Remember also all this my flock on the day of judgment, for they are Thy people, the sheep of Thy pasture, bought, holy Jesus, by Thy blood. Spare both the shepherd and the sheep, and have pity on us, have great pity on us. Enable us to go through all the mysteries that meet us when we pass out of this world with a firm trust in Thee. Enable us to stand before Thee on the day of judgment with a good hope. Thou hast loved us, Father, with a great love. By all manifestations of divine love, all mercies, providences, instances of long-suffering, gifts of the Spirit, blood of Christ, intercessions of Christ, guardianship of angels, by all this love past and present I pray Thee continue forth Thy loving-kindness. As Thou hast loved us in times past, as Thou art merciful unto us at this present time, so shew forth Thy love on the last day. On the last day look upon us, though we be sinners; strengthen us in that hour, when Thou raisest us from our graves, when we see Thee, most mighty God, in Thy own Majesty; when we are gathered together before Thy throne, all the multitudes of quick and dead, the whole earth, all the families of the earth, all the generations of men, that have ever been, then, O God, lift up Thy face upon us in such love that we may be able to bear the light of Thy countenance.

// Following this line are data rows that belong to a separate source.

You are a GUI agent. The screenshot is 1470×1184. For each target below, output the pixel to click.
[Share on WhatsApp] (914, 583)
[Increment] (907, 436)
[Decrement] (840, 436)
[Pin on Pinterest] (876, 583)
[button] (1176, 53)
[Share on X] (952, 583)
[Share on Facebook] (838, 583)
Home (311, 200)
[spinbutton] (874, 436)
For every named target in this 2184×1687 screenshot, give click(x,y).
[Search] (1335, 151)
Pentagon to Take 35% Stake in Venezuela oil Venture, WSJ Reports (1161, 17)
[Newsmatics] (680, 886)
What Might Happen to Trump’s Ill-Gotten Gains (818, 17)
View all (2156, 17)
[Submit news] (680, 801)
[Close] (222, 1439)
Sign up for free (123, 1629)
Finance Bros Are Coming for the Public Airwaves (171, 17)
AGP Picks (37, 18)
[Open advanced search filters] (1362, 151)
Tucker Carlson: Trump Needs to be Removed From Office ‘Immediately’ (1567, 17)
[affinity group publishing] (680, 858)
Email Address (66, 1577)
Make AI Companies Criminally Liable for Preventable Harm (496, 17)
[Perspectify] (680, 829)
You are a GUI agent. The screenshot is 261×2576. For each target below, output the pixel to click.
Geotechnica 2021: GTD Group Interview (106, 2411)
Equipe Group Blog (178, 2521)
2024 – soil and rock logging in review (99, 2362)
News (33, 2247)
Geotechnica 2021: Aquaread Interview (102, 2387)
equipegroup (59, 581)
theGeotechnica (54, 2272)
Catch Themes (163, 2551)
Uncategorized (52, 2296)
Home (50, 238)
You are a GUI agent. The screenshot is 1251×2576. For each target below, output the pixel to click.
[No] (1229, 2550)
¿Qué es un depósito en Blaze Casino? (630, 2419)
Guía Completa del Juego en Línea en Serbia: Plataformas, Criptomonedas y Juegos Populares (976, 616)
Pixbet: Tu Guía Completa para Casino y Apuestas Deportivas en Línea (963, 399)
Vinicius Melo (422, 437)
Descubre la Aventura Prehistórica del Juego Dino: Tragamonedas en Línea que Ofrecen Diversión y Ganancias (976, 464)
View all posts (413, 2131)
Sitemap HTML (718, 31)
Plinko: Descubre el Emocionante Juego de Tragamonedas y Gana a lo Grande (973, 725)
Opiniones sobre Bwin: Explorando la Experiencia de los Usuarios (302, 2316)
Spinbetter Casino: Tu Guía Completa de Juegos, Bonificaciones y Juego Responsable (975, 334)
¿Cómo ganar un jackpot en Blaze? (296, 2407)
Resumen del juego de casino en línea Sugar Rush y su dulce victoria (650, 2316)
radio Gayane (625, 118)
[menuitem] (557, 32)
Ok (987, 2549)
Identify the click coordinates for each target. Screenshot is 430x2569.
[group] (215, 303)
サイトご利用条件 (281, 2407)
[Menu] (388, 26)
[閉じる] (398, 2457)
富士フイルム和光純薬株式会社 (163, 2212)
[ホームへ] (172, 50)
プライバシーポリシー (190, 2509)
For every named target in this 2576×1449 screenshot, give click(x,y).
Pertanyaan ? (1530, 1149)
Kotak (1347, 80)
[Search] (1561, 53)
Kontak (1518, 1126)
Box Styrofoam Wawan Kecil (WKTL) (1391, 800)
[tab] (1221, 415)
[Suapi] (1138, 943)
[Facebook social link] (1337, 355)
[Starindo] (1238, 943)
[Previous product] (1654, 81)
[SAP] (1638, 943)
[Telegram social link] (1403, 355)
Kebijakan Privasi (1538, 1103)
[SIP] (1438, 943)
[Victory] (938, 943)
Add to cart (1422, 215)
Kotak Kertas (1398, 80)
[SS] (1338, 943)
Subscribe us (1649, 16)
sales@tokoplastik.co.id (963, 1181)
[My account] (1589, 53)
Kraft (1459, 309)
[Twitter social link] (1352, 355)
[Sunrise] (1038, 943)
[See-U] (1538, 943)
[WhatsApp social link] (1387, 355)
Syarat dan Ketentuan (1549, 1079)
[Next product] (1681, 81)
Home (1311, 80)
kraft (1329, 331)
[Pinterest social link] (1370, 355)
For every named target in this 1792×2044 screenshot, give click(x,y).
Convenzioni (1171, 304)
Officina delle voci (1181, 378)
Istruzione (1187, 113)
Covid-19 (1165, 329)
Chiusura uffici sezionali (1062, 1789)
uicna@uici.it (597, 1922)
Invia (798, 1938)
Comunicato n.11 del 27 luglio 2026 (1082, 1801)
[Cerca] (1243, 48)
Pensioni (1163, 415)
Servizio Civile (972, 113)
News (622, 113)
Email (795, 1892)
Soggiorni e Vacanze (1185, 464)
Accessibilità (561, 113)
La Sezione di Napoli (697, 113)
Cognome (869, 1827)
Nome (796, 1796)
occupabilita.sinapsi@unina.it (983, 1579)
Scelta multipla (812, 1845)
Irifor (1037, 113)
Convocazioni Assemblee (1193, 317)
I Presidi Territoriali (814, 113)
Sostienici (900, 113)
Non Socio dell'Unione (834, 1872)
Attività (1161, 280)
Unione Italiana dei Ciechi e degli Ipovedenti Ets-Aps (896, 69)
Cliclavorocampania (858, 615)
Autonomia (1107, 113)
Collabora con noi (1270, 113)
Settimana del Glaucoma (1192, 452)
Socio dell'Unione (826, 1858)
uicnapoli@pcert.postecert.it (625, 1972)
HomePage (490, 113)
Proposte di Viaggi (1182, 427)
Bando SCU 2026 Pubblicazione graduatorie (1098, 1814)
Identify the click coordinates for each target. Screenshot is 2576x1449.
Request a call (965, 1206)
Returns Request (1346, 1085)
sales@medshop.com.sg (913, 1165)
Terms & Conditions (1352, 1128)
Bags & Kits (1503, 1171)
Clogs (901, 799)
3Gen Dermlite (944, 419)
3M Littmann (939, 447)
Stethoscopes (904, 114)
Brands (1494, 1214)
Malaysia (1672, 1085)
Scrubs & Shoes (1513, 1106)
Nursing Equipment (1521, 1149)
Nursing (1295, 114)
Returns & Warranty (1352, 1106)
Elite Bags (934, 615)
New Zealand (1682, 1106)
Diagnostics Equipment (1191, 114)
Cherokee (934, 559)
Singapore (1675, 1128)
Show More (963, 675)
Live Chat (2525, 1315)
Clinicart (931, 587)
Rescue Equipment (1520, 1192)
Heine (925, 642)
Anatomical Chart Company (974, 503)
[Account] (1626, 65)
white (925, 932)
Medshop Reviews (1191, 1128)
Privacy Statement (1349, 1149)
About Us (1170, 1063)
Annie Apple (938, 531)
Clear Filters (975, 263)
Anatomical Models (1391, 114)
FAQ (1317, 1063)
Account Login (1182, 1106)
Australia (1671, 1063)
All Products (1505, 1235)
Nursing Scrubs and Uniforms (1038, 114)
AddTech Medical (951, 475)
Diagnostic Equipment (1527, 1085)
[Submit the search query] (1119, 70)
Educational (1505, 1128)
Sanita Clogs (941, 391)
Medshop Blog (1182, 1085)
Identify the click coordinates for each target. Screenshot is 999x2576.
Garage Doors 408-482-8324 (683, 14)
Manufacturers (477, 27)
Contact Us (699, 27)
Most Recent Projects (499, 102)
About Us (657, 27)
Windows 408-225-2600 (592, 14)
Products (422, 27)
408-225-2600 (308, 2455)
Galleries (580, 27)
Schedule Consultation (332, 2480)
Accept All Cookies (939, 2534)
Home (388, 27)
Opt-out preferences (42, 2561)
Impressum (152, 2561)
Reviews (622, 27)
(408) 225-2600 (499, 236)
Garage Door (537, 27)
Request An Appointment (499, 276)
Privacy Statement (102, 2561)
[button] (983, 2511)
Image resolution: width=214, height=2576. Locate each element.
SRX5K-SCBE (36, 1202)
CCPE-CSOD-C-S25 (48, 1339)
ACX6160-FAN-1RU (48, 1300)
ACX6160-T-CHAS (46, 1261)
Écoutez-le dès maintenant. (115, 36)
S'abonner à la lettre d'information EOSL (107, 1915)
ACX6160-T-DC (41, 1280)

In faith, in faith I now pray unto Thee. I believe in Thee, Father, and Thee, Son, and Thee, Holy Ghost, One God, though Thou art a mystery unto me, though I am a mystery unto myself. I commend myself and all that are mine in most profound humility into Thy hands, kneeling upon the earth, bowing myself to the earth; “into Thy hands I commend my spirit,” and the spirits of all those whom Thou hast given me. Do unto us what seemeth Thee good. We are Thine, Father. Deliver us in the hour of death and in the day of judgment; deliver us from the place of hell and from eternal death, through the precious blood of our Saviour Jesus Christ. Amen. Amen.